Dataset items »
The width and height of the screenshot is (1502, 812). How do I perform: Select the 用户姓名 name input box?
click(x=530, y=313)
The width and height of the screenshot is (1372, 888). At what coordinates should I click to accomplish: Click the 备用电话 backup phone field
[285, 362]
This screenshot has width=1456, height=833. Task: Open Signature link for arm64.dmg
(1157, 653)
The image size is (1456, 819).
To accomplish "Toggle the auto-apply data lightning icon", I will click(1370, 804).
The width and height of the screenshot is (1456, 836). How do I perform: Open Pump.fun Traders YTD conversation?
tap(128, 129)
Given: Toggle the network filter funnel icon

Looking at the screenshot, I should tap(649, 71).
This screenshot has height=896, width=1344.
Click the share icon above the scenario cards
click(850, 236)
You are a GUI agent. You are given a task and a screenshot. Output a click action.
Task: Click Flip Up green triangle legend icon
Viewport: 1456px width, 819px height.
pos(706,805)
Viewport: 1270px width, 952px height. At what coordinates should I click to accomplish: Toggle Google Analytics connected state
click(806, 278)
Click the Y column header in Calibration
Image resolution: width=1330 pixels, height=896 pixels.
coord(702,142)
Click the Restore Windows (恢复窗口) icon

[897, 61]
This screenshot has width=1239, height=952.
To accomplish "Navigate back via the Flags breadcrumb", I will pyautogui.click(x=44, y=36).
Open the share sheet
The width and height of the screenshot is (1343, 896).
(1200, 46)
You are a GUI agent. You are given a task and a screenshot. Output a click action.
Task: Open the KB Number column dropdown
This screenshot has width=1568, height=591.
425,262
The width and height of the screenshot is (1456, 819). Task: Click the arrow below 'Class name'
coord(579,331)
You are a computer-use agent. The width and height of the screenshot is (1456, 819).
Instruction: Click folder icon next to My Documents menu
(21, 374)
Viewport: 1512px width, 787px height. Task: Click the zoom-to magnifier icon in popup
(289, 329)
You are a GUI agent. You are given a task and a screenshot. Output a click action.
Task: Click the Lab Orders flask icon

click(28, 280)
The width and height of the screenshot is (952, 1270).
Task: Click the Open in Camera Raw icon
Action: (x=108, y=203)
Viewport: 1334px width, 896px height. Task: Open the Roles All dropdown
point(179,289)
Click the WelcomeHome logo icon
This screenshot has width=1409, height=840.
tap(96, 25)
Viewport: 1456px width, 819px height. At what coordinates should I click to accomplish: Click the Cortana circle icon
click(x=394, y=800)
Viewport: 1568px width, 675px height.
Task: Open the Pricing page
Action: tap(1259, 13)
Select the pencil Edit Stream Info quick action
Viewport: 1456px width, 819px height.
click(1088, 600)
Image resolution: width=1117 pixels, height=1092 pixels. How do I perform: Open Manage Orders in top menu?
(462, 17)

ACTIVITY » Copy the stretch of the records above that runs from the line with "Task: Click the Lab Orders flask icon" through the line with "Click the WelcomeHome logo icon". Both end lines belong in the copy, and nothing else does.

TASK RESPONSE »
Task: Click the Lab Orders flask icon

click(28, 280)
The width and height of the screenshot is (952, 1270).
Task: Click the Open in Camera Raw icon
Action: (x=108, y=203)
Viewport: 1334px width, 896px height. Task: Open the Roles All dropdown
point(179,289)
Click the WelcomeHome logo icon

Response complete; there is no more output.